━━━━━ Seitentext ━━━━━

Zehentner: Untaugliches Wolfsmanagement in Salzburg

Dieses Thema hat uns im Jahr 2019 auf vielfältige Art und Weise beschäftigt. Dabei handelt es sich derzeit nur um wandernde, einzelne Tiere, die unsere Wälder und Almregionen durchstreifen. Allerdings werden die Wolfsübergriffe von Jahr zu Jahr mehr. BefürworterInnen dieser Situation glauben, dass vier bis sechs Populationen in Salzburgs Almregionen durchaus vertretbar sind und auch angestrebt werden sollen.

Aus unseren Nachbarländern wissen wir jedoch, dass eine Weidehaltung so nicht möglich ist. Zu sehen etwa in Deutschland, Frankreich, der Schweiz oder in Italien: Dort gab und gibt es viele Versuche, ein Miteinander zu gestalten – sie sind letztendlich aber alle gescheitert.

In Salzburg wurde im Frühjahr 2019 ein Wolfsmanagementplan erarbeitet. Wie sich letzten Sommer im Großarltal aber herausstelle, war dieser Plan das Papier nicht wert, auf dem er gedruckt wurde. Er diente lediglich als Beruhigung für uns und weckte Hoffnungen bei den BefürworterInnen, dass es doch eine Möglichkeit gäbe, ein Nebeneinander von Weidewirtschaft und Wölfen zu vereinbaren.

━━━━━

» Zu beantwortende Fragen
[A] Übertragen Sie aus dem Text zum Wolfsmanagement in Salzburg den Satz „Dabei handelt es sich derzeit nur um wandernde, einzelne Tiere, die unsere Wälder und Almregionen durchstreifen.“ ins Englische.
[B] Führen Sie den Text zum Wolfsmanagement in Salzburg im Anschluss an seinen letzten Satz weiter.

━━━━━ Angezeigte Informationen ━━━━━

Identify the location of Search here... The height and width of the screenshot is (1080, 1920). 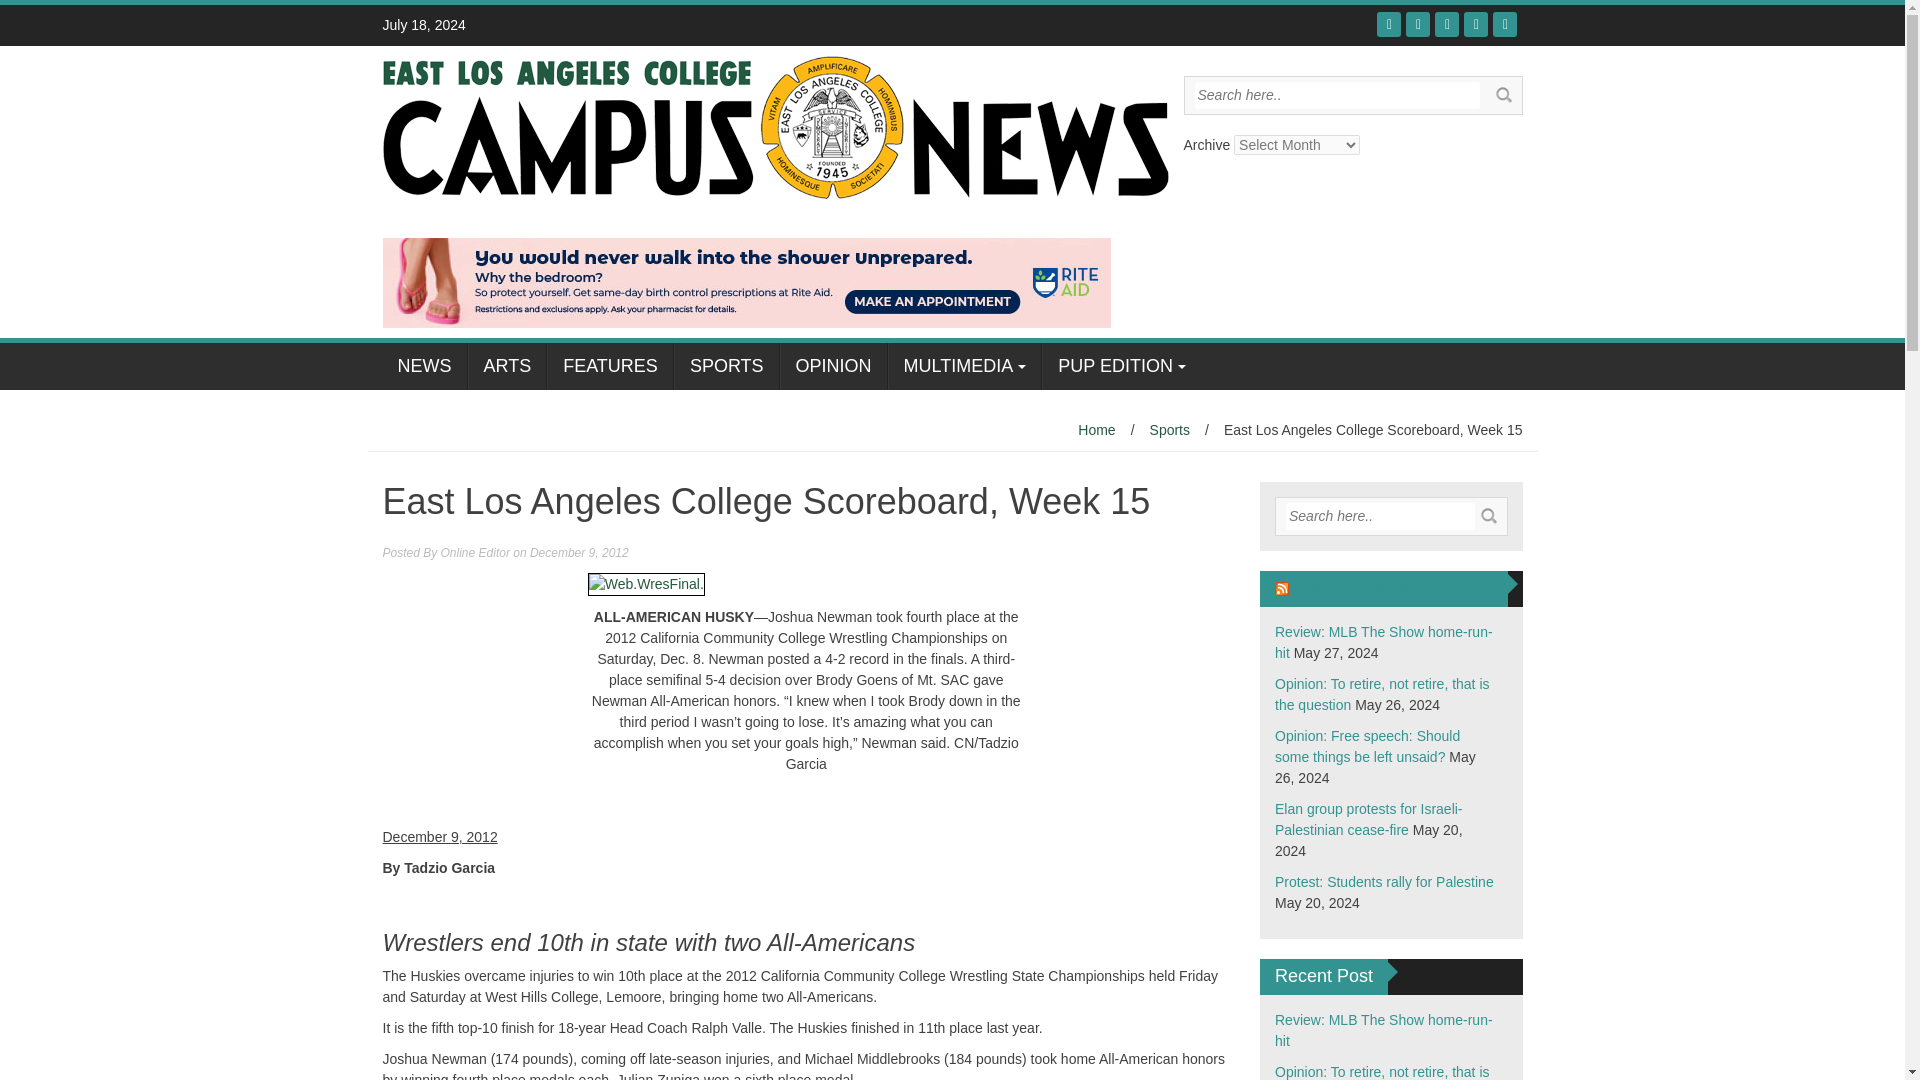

━━━━━

» Antwortteil
[A] At present, these are only individual, roaming animals that wander through our forests and alpine pasture regions.

[B]
Was ist aus unserer Sicht daher notwendig?

  • Der Wolf gehört EU-weit nicht mehr in die Fauna-Flora-Habitat-Richtlinie (FFH-Richtlinie). Der Bestand ist innerhalb der Europäischen Union auf über 20.000 Tiere angewachsen und gilt somit nicht mehr vom Aussterben bedroht.
  • Wir fordern daher die Salzburger Landesregierung sowie die österreichische Bundesregierung auf, der Verlängerung der FFH-Richtlinie nicht zuzustimmen. Diese muss bekanntlich von allen 28 UmweltministernInnen einstimmig verlängert oder abgeändert werden.
  • So kann der Wolf ins Jagdgesetz aufgenommen werden. Es ergeben sich dadurch Schon- und Schusszeitregelungen sowie eine legale Handhabung.